The records »
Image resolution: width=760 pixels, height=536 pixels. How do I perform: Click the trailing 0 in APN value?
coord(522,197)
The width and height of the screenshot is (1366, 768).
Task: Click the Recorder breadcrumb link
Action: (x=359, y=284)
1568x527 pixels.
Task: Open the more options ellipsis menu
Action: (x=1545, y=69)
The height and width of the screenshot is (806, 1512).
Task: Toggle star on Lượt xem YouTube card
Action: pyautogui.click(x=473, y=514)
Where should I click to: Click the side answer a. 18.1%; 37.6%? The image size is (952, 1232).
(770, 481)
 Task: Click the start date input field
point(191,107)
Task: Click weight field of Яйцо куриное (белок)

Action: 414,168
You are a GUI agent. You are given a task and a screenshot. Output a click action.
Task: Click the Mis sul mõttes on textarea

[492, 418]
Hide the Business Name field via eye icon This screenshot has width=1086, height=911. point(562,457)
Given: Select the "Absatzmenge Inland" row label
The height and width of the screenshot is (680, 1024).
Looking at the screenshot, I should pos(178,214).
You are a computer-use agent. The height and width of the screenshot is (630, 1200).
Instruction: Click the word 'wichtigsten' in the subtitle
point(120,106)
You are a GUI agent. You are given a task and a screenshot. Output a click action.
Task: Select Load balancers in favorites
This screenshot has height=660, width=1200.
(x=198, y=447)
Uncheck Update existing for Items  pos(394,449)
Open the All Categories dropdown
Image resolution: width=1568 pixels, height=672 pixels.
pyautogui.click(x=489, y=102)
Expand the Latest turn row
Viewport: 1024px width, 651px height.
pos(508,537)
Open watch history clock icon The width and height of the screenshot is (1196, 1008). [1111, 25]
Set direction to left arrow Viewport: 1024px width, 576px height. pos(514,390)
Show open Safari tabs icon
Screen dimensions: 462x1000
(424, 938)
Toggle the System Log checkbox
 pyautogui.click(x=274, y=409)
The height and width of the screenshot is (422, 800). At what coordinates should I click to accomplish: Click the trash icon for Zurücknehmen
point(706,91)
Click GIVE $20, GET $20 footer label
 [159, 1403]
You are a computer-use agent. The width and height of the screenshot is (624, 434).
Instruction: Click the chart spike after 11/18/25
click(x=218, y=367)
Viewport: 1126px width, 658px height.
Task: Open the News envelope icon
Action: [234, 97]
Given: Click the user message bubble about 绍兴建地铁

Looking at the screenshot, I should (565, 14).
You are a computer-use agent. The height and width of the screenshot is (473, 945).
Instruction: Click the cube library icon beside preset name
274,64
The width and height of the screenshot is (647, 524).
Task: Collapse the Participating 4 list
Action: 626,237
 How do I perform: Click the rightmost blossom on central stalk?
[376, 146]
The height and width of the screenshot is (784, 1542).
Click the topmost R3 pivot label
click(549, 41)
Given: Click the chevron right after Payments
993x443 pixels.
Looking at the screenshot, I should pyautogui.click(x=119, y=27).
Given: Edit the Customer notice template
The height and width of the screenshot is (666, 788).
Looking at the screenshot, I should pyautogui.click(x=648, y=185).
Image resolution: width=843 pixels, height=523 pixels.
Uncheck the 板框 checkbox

What to do »
Full transcription, please: every entry, exactly as written.

Written solution »
Image resolution: width=760 pixels, height=536 pixels. How do I perform: Click the trailing 0 in APN value?
coord(522,197)
The width and height of the screenshot is (1366, 768).
Task: Click the Recorder breadcrumb link
Action: (x=359, y=284)
1568x527 pixels.
Task: Open the more options ellipsis menu
Action: (x=1545, y=69)
The height and width of the screenshot is (806, 1512).
Task: Toggle star on Lượt xem YouTube card
Action: pyautogui.click(x=473, y=514)
Where should I click to: Click the side answer a. 18.1%; 37.6%? The image size is (952, 1232).
(770, 481)
 Task: Click the start date input field
point(191,107)
Task: Click weight field of Яйцо куриное (белок)

Action: 414,168
You are a GUI agent. You are given a task and a screenshot. Output a click action.
Task: Click the Mis sul mõttes on textarea

[492, 418]
Hide the Business Name field via eye icon This screenshot has width=1086, height=911. point(562,457)
Given: Select the "Absatzmenge Inland" row label
The height and width of the screenshot is (680, 1024).
Looking at the screenshot, I should pos(178,214).
You are a computer-use agent. The height and width of the screenshot is (630, 1200).
Instruction: Click the word 'wichtigsten' in the subtitle
point(120,106)
You are a GUI agent. You are given a task and a screenshot. Output a click action.
Task: Select Load balancers in favorites
This screenshot has height=660, width=1200.
(x=198, y=447)
Uncheck Update existing for Items  pos(394,449)
Open the All Categories dropdown
Image resolution: width=1568 pixels, height=672 pixels.
pyautogui.click(x=489, y=102)
Expand the Latest turn row
Viewport: 1024px width, 651px height.
pos(508,537)
Open watch history clock icon The width and height of the screenshot is (1196, 1008). [1111, 25]
Set direction to left arrow Viewport: 1024px width, 576px height. pos(514,390)
Show open Safari tabs icon
Screen dimensions: 462x1000
(424, 938)
Toggle the System Log checkbox
 pyautogui.click(x=274, y=409)
The height and width of the screenshot is (422, 800). At what coordinates should I click to accomplish: Click the trash icon for Zurücknehmen
point(706,91)
Click GIVE $20, GET $20 footer label
 [159, 1403]
You are a computer-use agent. The width and height of the screenshot is (624, 434).
Instruction: Click the chart spike after 11/18/25
click(x=218, y=367)
Viewport: 1126px width, 658px height.
Task: Open the News envelope icon
Action: [234, 97]
Given: Click the user message bubble about 绍兴建地铁

Looking at the screenshot, I should (565, 14).
You are a computer-use agent. The height and width of the screenshot is (473, 945).
Instruction: Click the cube library icon beside preset name
274,64
The width and height of the screenshot is (647, 524).
Task: Collapse the Participating 4 list
Action: 626,237
 How do I perform: Click the rightmost blossom on central stalk?
[376, 146]
The height and width of the screenshot is (784, 1542).
Click the topmost R3 pivot label
click(549, 41)
Given: Click the chevron right after Payments
993x443 pixels.
Looking at the screenshot, I should pyautogui.click(x=119, y=27).
Given: Edit the Customer notice template
The height and width of the screenshot is (666, 788).
Looking at the screenshot, I should pyautogui.click(x=648, y=185).
Image resolution: width=843 pixels, height=523 pixels.
Uncheck the 板框 checkbox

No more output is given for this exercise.